» WHAT TO PRODUCE
Could you return, word for word, the entries below from the line with "1181x717 pixels. Task: Click" to the line with "pyautogui.click(x=995, y=524)", leaving out the pictures?

» GIVEN DATA
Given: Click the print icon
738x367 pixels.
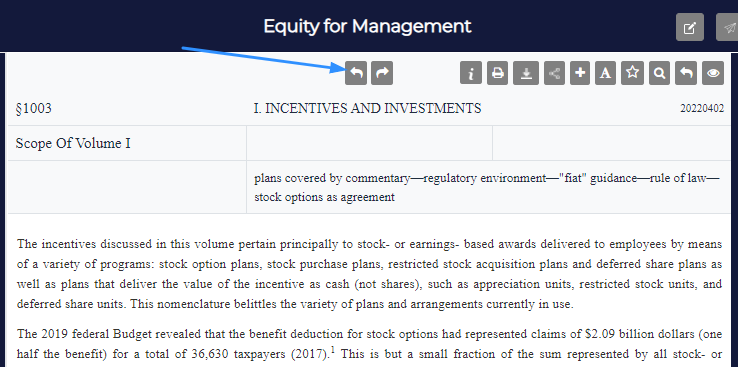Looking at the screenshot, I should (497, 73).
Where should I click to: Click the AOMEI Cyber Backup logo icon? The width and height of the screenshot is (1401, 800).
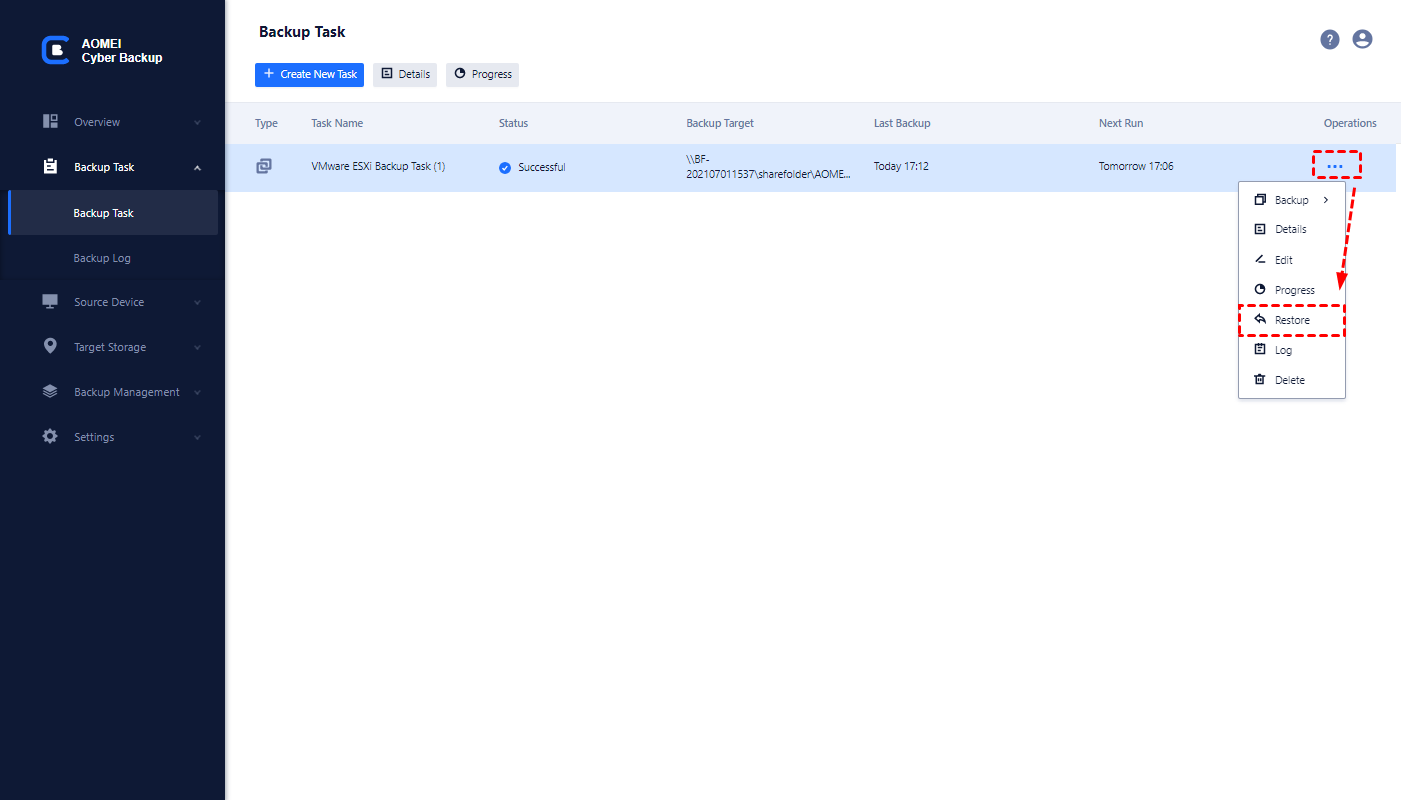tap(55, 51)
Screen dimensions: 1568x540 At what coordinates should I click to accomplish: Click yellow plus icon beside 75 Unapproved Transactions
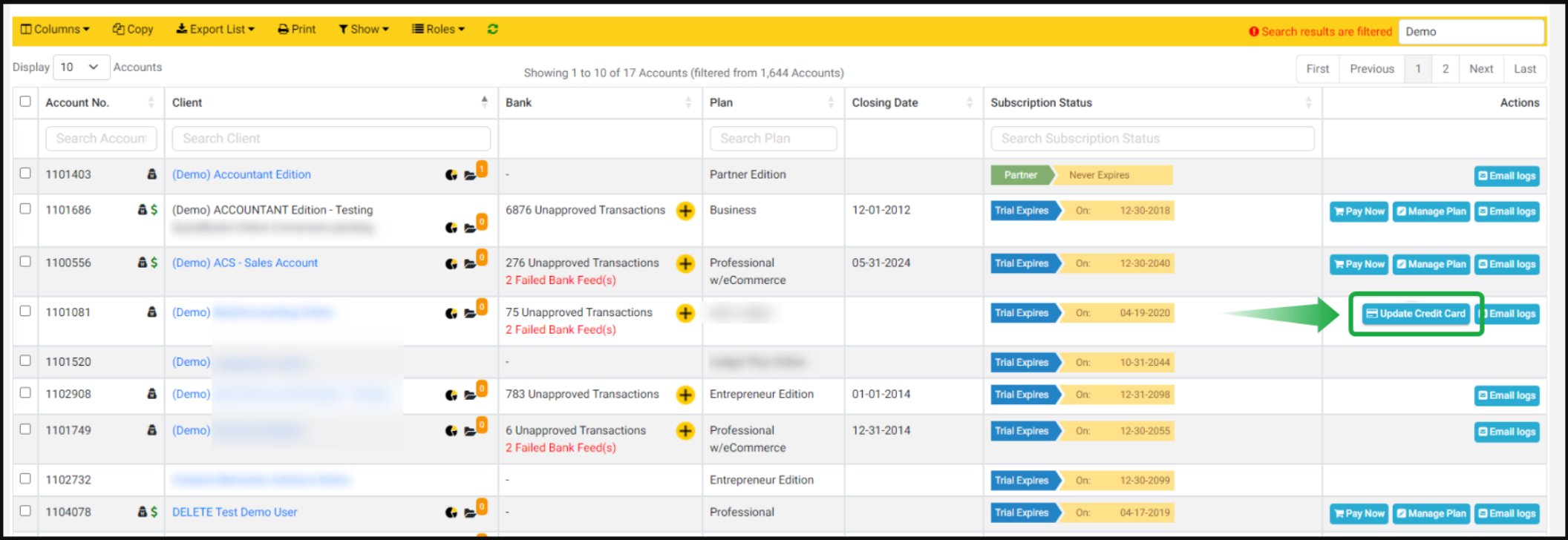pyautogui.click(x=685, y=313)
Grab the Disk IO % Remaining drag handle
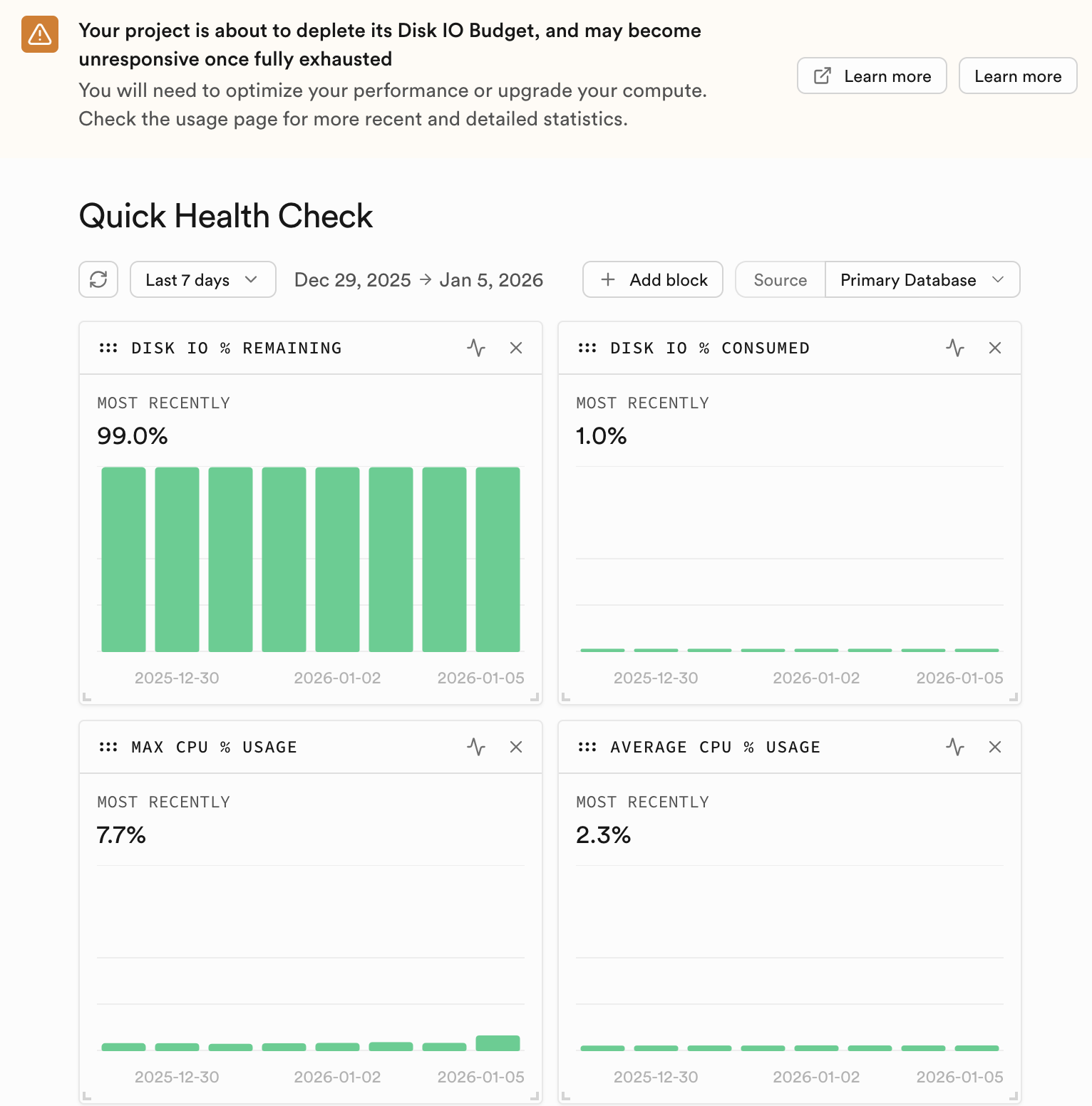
---
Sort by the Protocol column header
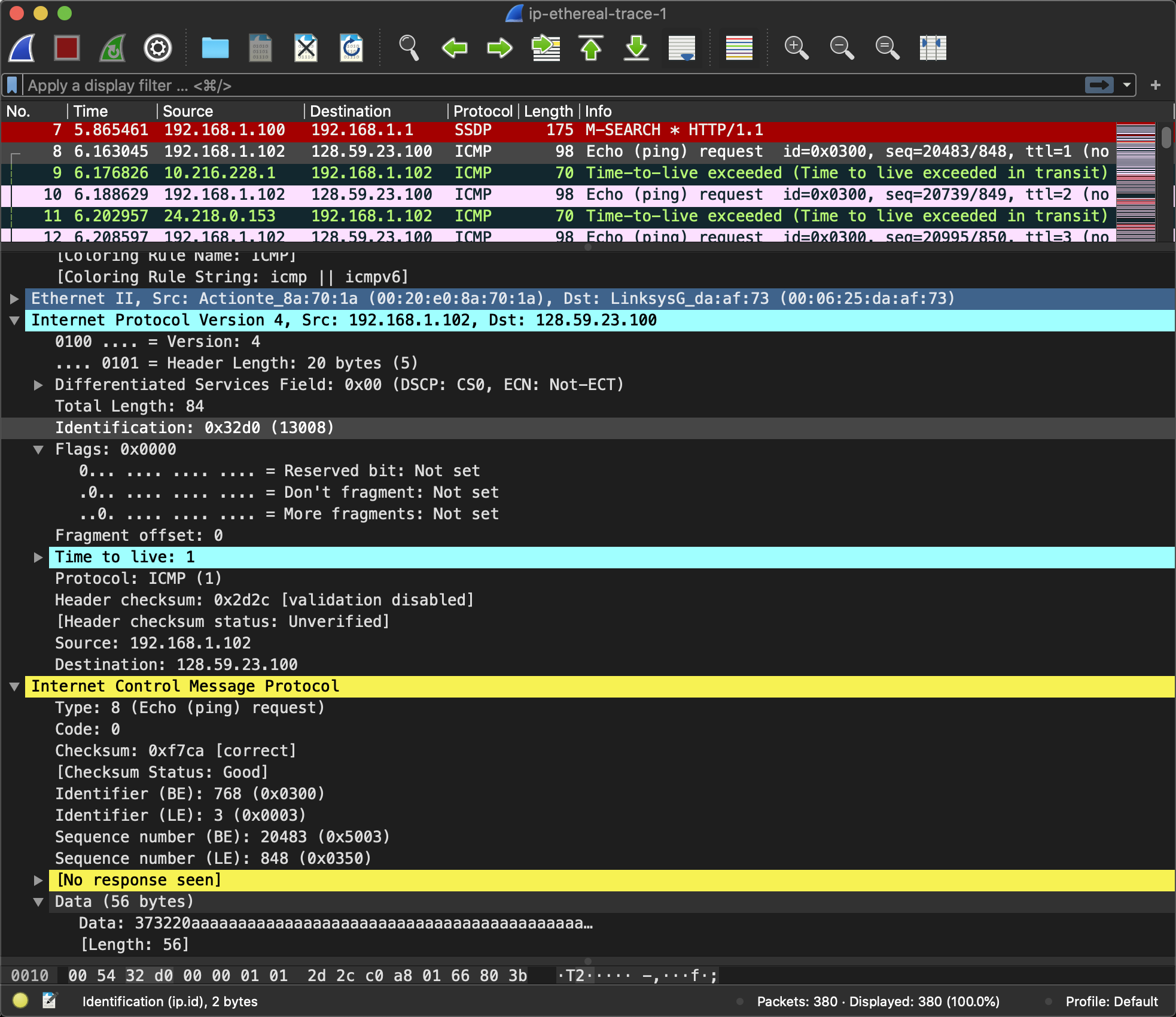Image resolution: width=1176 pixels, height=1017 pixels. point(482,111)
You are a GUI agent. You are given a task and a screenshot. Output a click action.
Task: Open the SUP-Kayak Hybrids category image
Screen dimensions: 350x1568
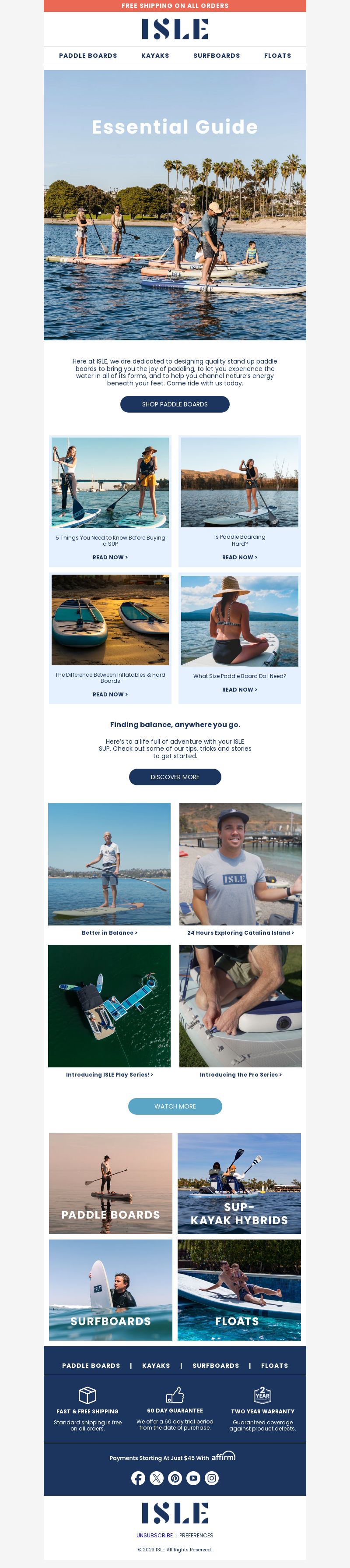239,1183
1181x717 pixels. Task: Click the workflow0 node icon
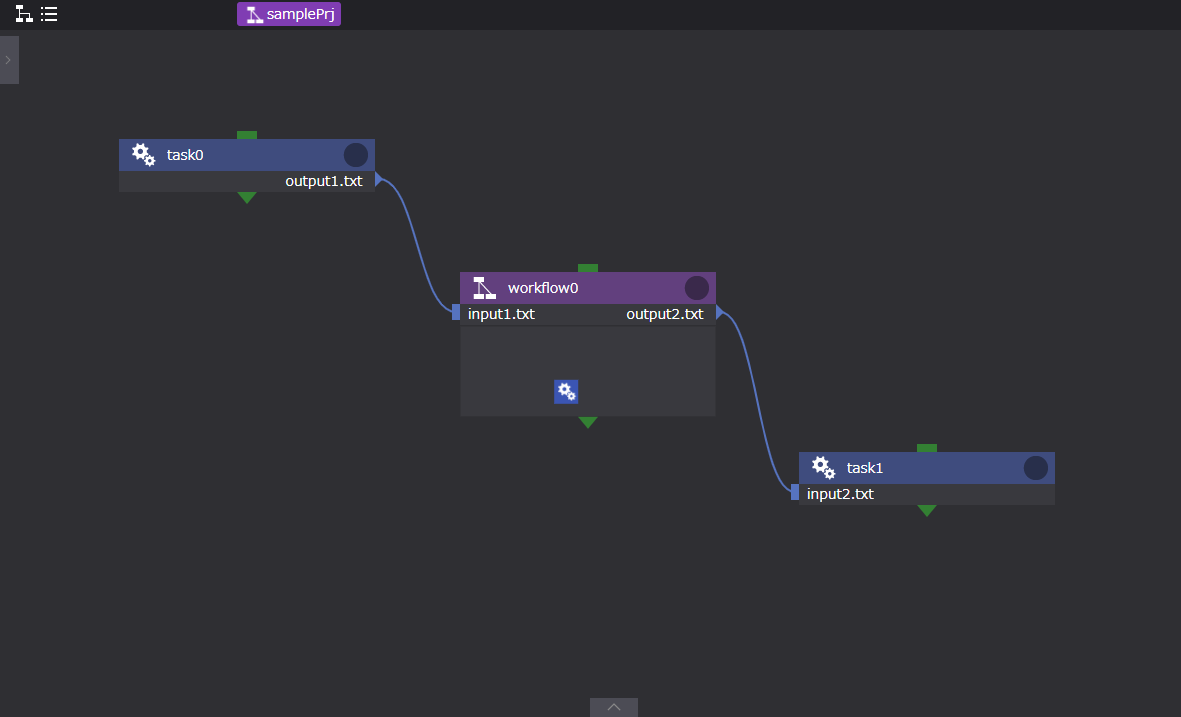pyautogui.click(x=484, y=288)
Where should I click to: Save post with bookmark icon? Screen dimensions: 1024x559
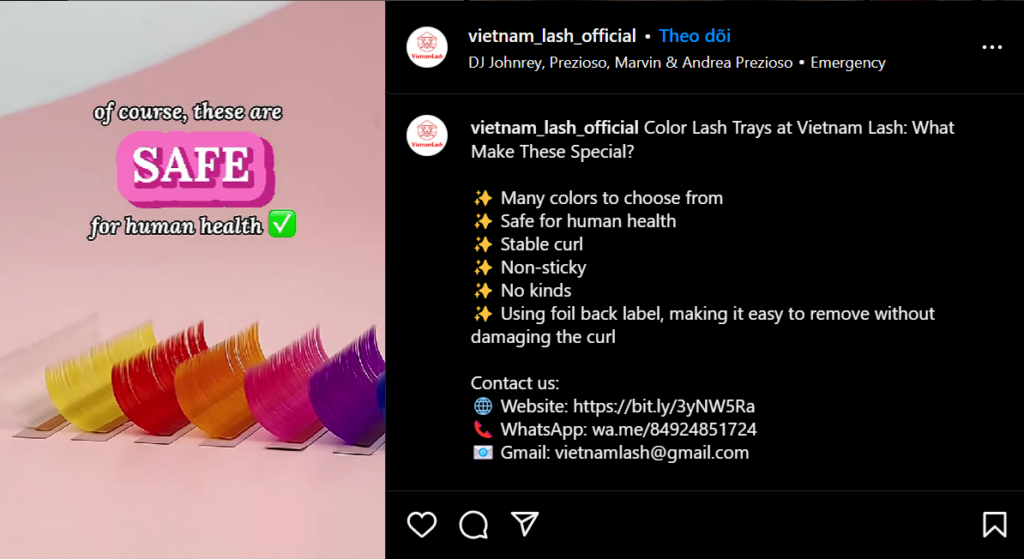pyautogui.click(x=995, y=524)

» RESULT
1181x717 pixels. Task: Click the workflow0 node icon
pyautogui.click(x=484, y=288)
Where should I click to: Save post with bookmark icon? Screen dimensions: 1024x559
pyautogui.click(x=995, y=524)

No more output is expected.